TAREFAS A REALIZAR –
1 – Diga se cada afirmação está de acordo com o texto sobre os Cárpatos: (a) a viagem descrita durou três semanas; (b) as igrejas eram de pedra; (c) a região alcança-se a partir de Varsóvia. Responda sim ou não e cite as palavras do texto que o decidem.
2 – Transcreva do texto sobre os Cárpatos tudo o que vai desde "Numa das viagens" até "inspirador de confiança.".
3 – Segundo o texto sobre os Cárpatos, de que eram construídos os celeiros e as casas?

Interior. Profundo. Estas são palavras que automaticamente me activam e fazem viajar de olhos fechados, mesmo que rodeado de multidões ruidosas, no bulício da cidade...
Ainda que em qualquer país menos sofisticado (leia-se interessante) possamos experienciar tal ambiente, um dos locais onde mais recorrentemente o tenho encontrado é na fronteira sul da Polónia, ao longo da extensa cordilheira dos Cárpatos Ocidentais, no extremo Oeste do longo "S" invertido que estas montanhas desenham no âmago da Europa. Remota (para standards do Velho Continente), alcança-se a partir de Cracóvia, a capital imperial deste país, por estradas sinuosas que correm numa linha Este-Oeste, paralelas à divisão política e geográfica do país.
Numa das viagens mais marcantes que ai fiz calcorreei vales e montes durante 3 semanas, sem destino fixo, abandonando-me ao sabor das curvas de estradas onde não passariam 2 carros em simultâneo, na ânsia da descoberta que cada aldeia poderia trazer. É incrível como, mesmo antes de GPS e smartphones 24/7 ligados à net, a novidade espreitava a cada esquina e o contacto com paisagens e gentes deslumbrantes surpreendia. Muitas das aldeias nem sequer placa de nome tinham. Outras, lembravam resquícios de um regime socialista há anos desmembrado. As igrejas, de madeira, impressionavam pela austeridade bela, espartana, despojada, enquanto celeiros e casas construídas de troncos maciços desafiavam o passar do tempo, num equilibrio instável mas, paradoxalmente, inspirador de confiança.

Linhas de um conjunto de dados:
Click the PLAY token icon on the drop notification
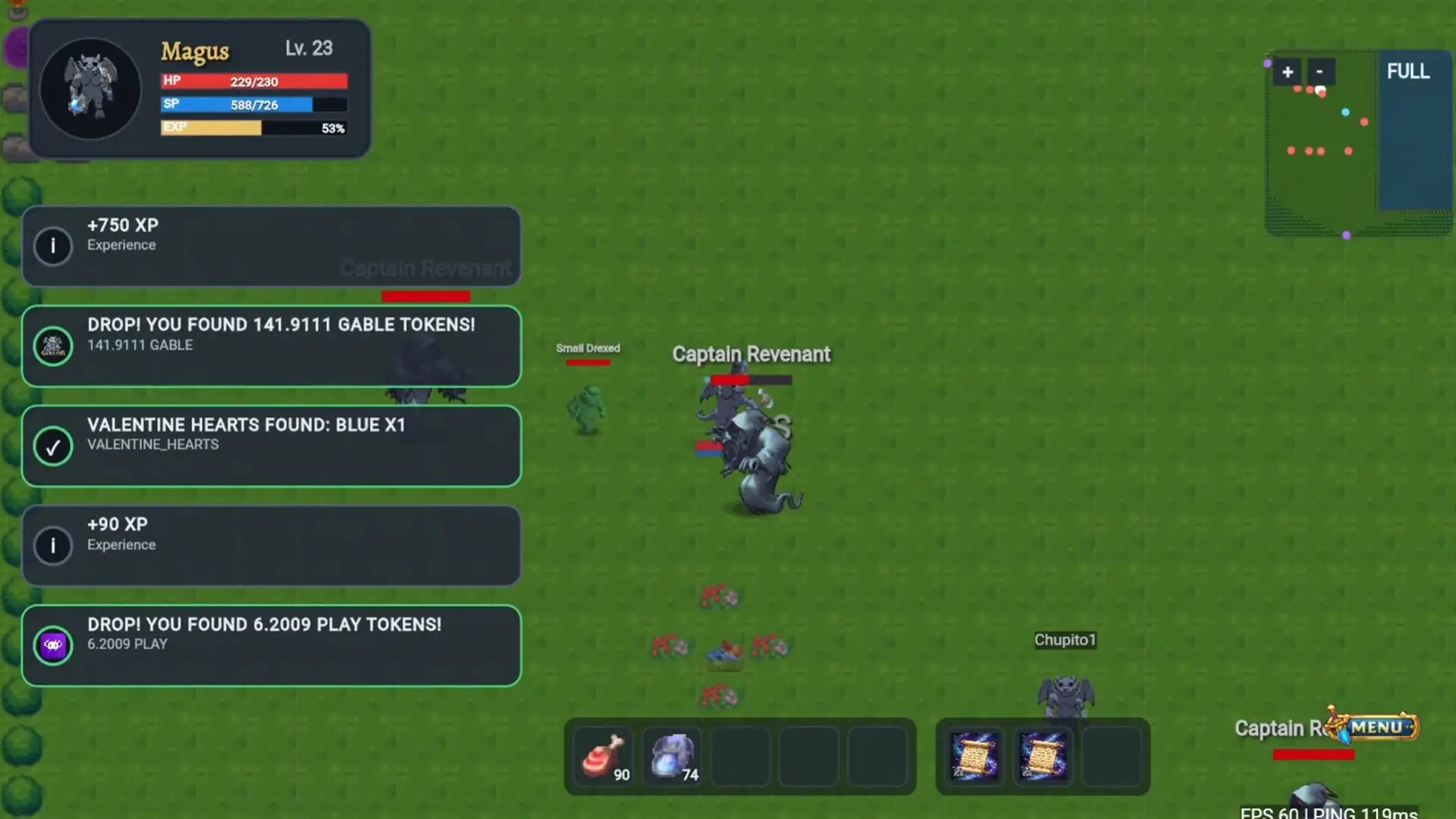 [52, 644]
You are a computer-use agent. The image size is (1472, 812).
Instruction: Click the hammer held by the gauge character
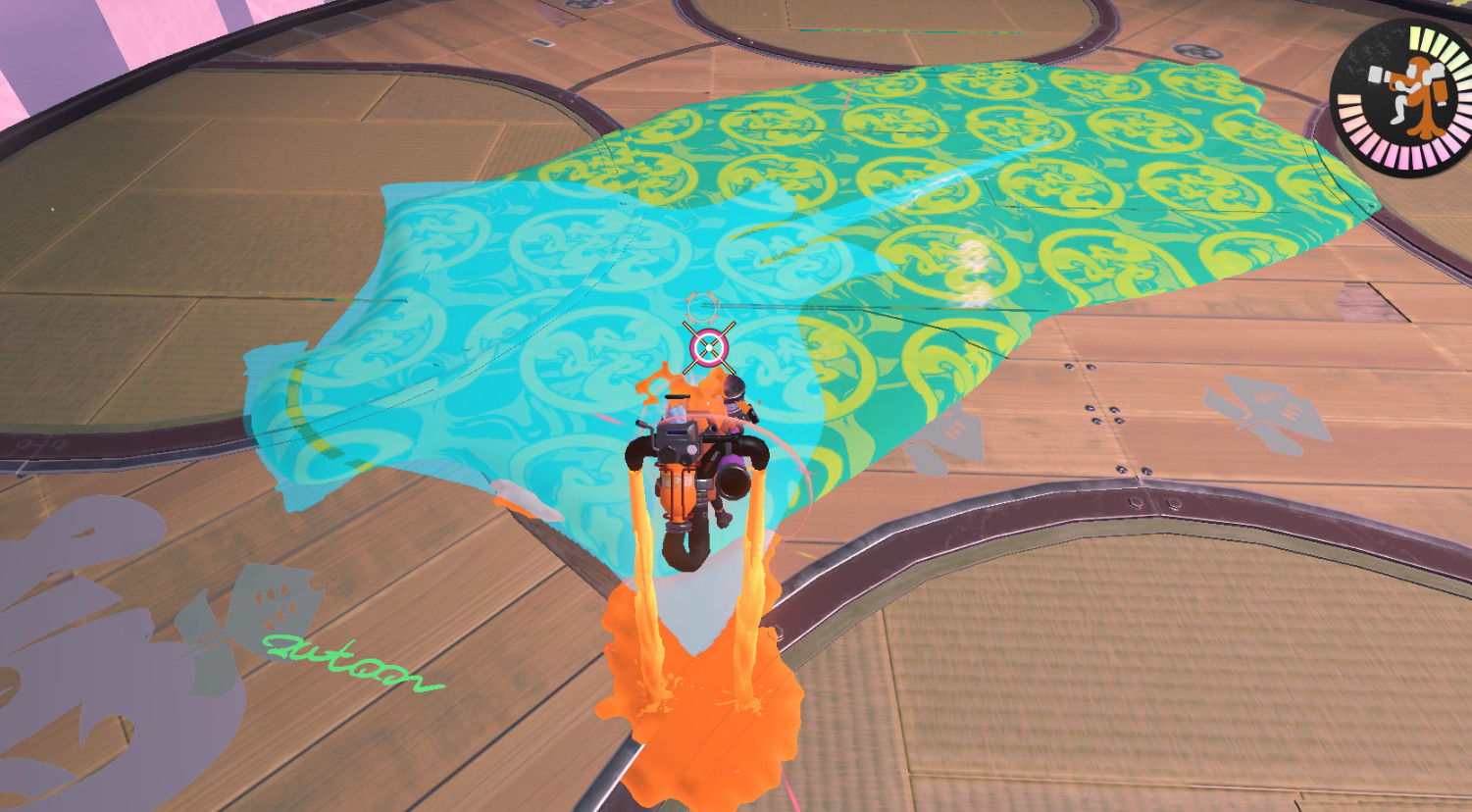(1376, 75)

RESPOSTAS POR TAREFA –
1 –
(a) Sim: "calcorreei vales e montes durante 3 semanas".
(b) Não: "As igrejas, de madeira".
(c) Não: "alcança-se a partir de Cracóvia".

2 –
Numa das viagens mais marcantes que ai fiz calcorreei vales e montes durante 3 semanas, sem destino fixo, abandonando-me ao sabor das curvas de estradas onde não passariam 2 carros em simultâneo, na ânsia da descoberta que cada aldeia poderia trazer. É incrível como, mesmo antes de GPS e smartphones 24/7 ligados à net, a novidade espreitava a cada esquina e o contacto com paisagens e gentes deslumbrantes surpreendia. Muitas das aldeias nem sequer placa de nome tinham. Outras, lembravam resquícios de um regime socialista há anos desmembrado. As igrejas, de madeira, impressionavam pela austeridade bela, espartana, despojada, enquanto celeiros e casas construídas de troncos maciços desafiavam o passar do tempo, num equilibrio instável mas, paradoxalmente, inspirador de confiança.

3 – De troncos maciços.